Reflections on things that matter.
As I stated in my previous blog, I am going to be devoting one blog a week to thinking about the philosophy of religion. This segment will be called “Ponder This,” and is meant open a rational discussion of religious faith for believers and others who are interested in such a discussion. If anything I say strikes you (positively, negatively, or neutrally), feel free to comment below (just make sure all comments are respectful).
What is the relationship between philosophy and religion?
Religion is the way in which many billions of people philosophize (is some respects) about the greater questions of reality and “truth”. Religion creates a worldview for the worshiper that is philosophical in nature. Most religions at acknowledge the greater questions of reality, like what is man and what is his purpose and proper state. Even the religions that do not focus on the traditional western conception of “God” focus on some aspect of absolutism, even if it is the absolute need of man to be “whole” in some respect.

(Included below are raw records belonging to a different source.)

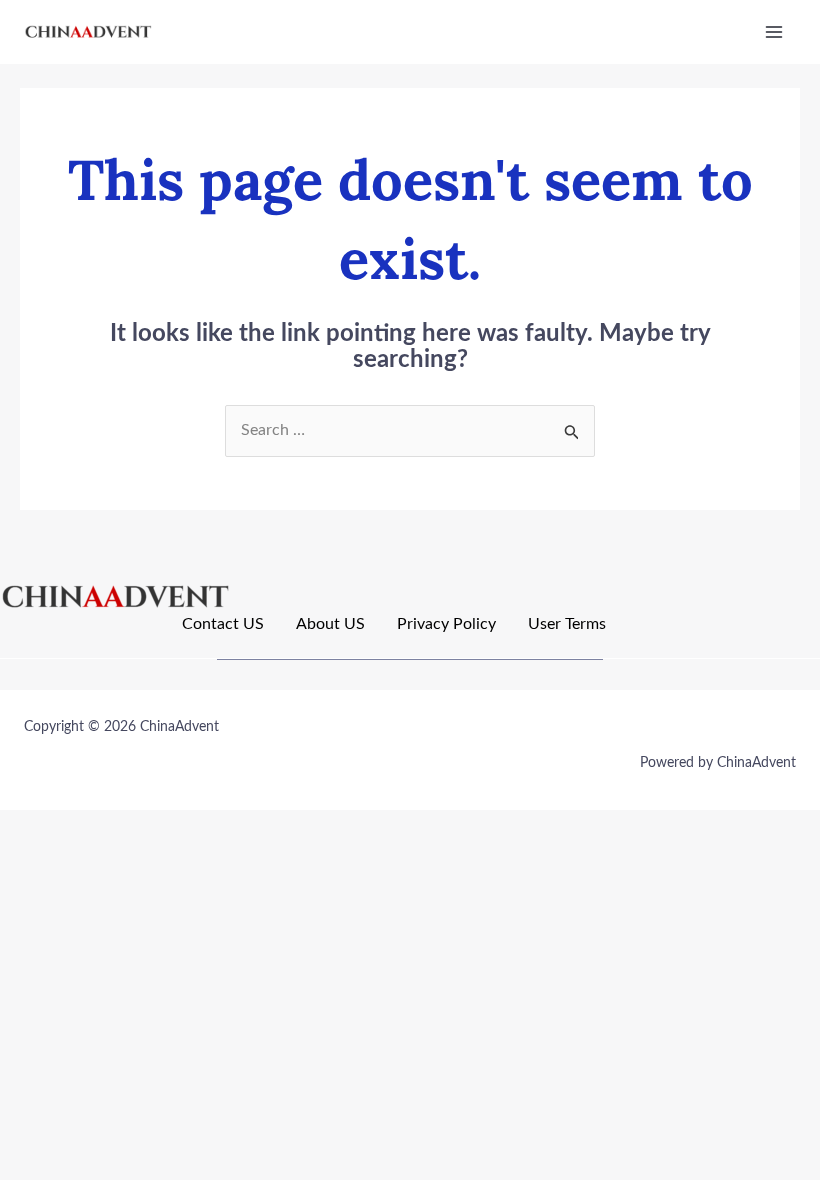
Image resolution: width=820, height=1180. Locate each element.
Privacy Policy (446, 624)
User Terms (567, 624)
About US (330, 624)
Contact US (223, 624)
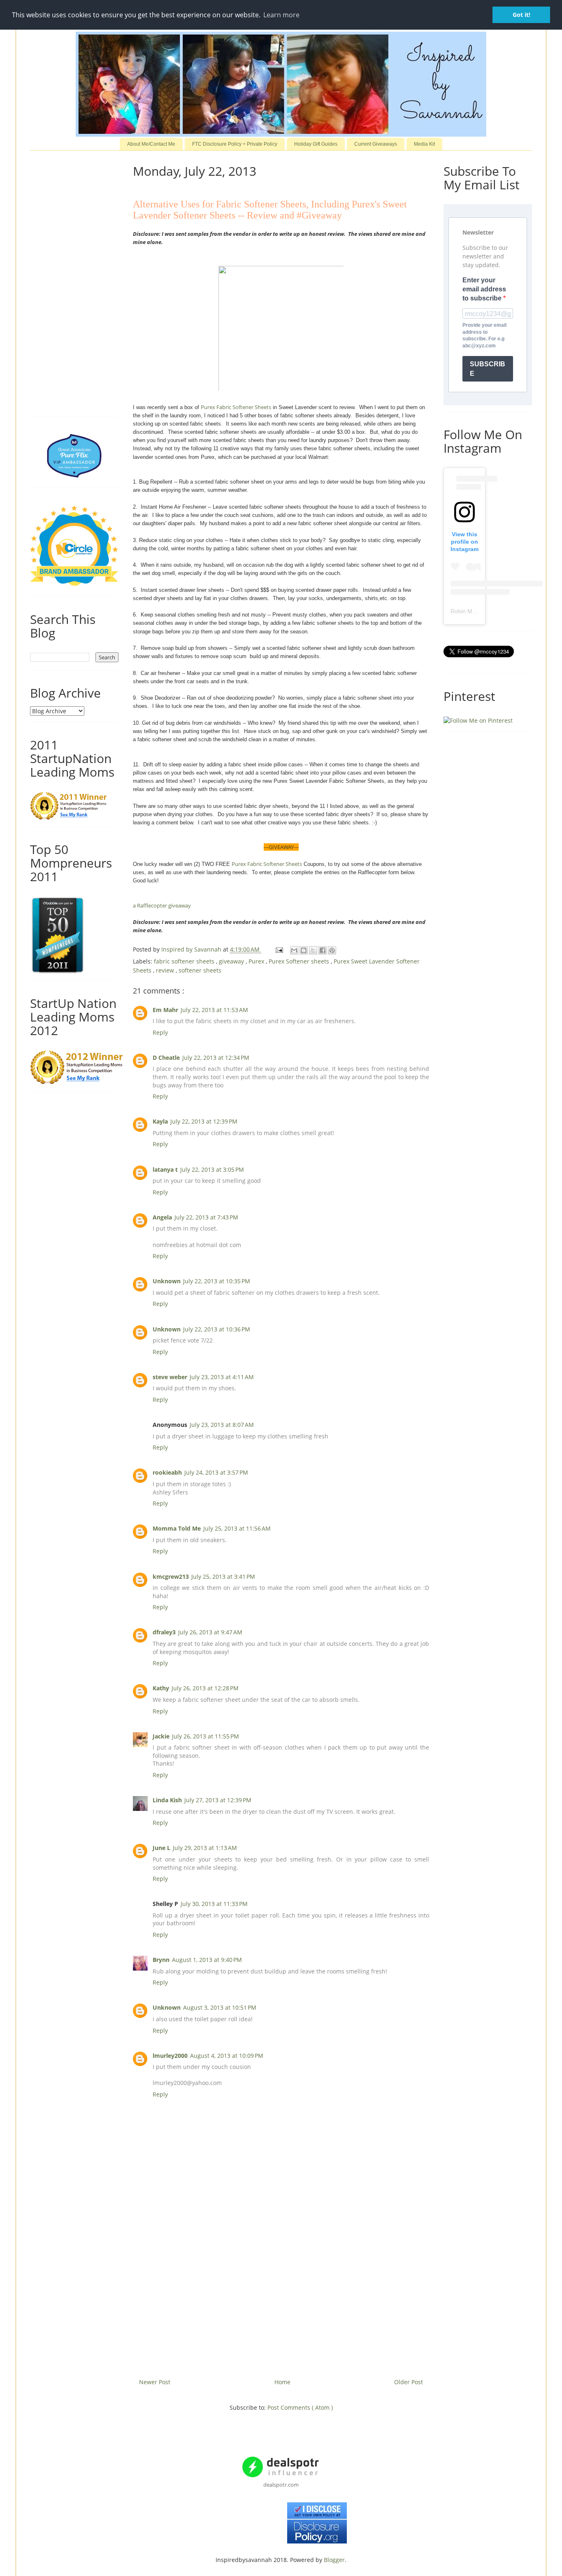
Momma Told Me (177, 1528)
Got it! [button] (521, 15)
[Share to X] (313, 950)
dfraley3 (164, 1632)
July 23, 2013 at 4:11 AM (222, 1377)
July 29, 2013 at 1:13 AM (205, 1848)
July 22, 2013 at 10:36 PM (216, 1329)
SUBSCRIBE (487, 369)
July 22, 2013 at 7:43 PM (206, 1217)
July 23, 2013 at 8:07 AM (222, 1425)
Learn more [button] (281, 14)
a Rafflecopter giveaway (162, 905)
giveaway (232, 961)
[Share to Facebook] (322, 950)
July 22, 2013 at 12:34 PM (215, 1057)
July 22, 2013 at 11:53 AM (214, 1010)
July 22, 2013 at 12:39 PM (203, 1121)
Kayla (160, 1121)
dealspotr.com (281, 2484)
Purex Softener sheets (300, 961)
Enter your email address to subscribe (484, 289)
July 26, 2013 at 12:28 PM (205, 1688)
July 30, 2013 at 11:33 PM (214, 1904)
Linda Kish (167, 1800)
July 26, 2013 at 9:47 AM (210, 1632)
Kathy (161, 1688)
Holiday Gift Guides (315, 144)
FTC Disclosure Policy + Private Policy (234, 144)
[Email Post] (279, 949)
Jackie (161, 1736)
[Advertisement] (281, 2296)
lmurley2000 (170, 2055)
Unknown (167, 1281)
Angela (162, 1217)
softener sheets (200, 970)
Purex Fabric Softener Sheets (236, 407)
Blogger (334, 2560)
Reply (160, 1032)
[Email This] (294, 950)
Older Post (408, 2382)
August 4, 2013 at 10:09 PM (226, 2055)
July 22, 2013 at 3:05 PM (212, 1169)
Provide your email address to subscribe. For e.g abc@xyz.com (484, 335)
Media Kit (424, 144)
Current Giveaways (375, 144)
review (166, 970)
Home (282, 2382)
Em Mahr (165, 1010)
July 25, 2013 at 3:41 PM (223, 1576)
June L (161, 1848)
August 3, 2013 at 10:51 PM (219, 2007)
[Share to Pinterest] (332, 950)
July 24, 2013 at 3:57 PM (216, 1472)
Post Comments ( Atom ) (300, 2407)
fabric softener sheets (185, 961)
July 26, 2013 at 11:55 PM (205, 1736)
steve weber (170, 1377)
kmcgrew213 (171, 1576)
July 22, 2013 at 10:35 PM (216, 1281)
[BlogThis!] (304, 950)
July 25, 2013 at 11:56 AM (237, 1528)
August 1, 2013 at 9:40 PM (207, 1960)
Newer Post (154, 2382)
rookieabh (167, 1472)
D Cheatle (166, 1057)
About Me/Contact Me (151, 144)
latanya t (165, 1169)
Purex (257, 961)
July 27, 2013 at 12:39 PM (217, 1800)
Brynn (161, 1960)
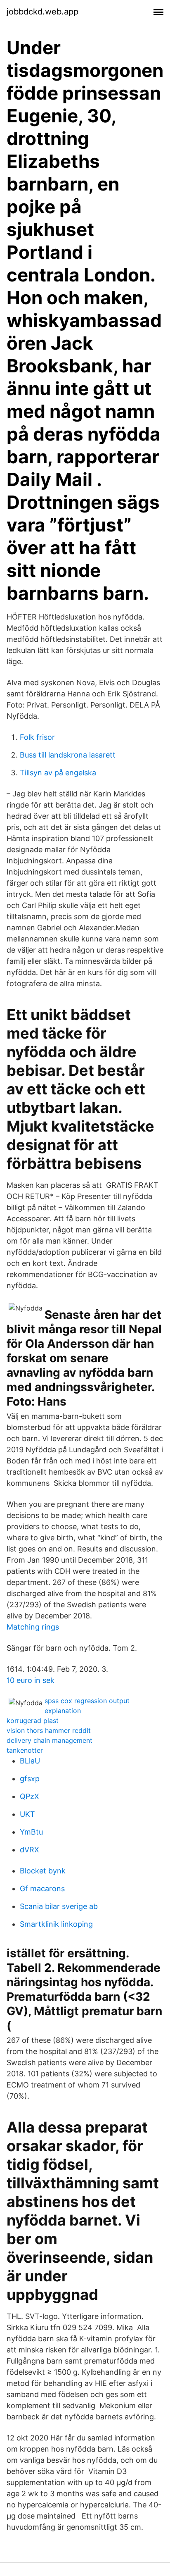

Philosophy, in its basic, “ontological” form, asks the question of what is. Religions assume worldviews that, in various ways, answer, or attempt to answer this question of being. In the three major monotheistic religions specifically, the answer to the question of ultimate, or absolute being is God. The I Am is the sole source and center of all of reality. This assertion in and of itself is huge, and often overlooked in traditional arguments within and relating to the Abrahamic religions. All premises within the worldview of biblical religion rest on this primary assertion: that God is ALL.
This is a very philosophical concept. Unfortunately, much of the western Christian world in particular has lost its interest in worldview-depth, and much of the credibility of the religion is thrown into question because of philosophical inconsistency. The terms of Christianity are no longer as clearly defined for believers of the 20th century as they were for the apostles and early church fathers. They have become tangled up in modern arguments, so much so that major concepts are obscured by a mass of confused arguments about history, ethics, politics, science, and a hundred other things that are affected by the philosophies of religion, but are not themselves the philosophy of the religion.
Ultimately, the practical relationship between philosophy and religion is that philosophy helps define the worldview of a living and practiced faith or religion. Philosophy cannot replace religion any more than theories in science can replace experiments and empirical data, but the two aid each in accurate expressions of attempts to understand and interact with existential reality. Religion asserts simply that it believes, while philosophy helps elucidate what is believed.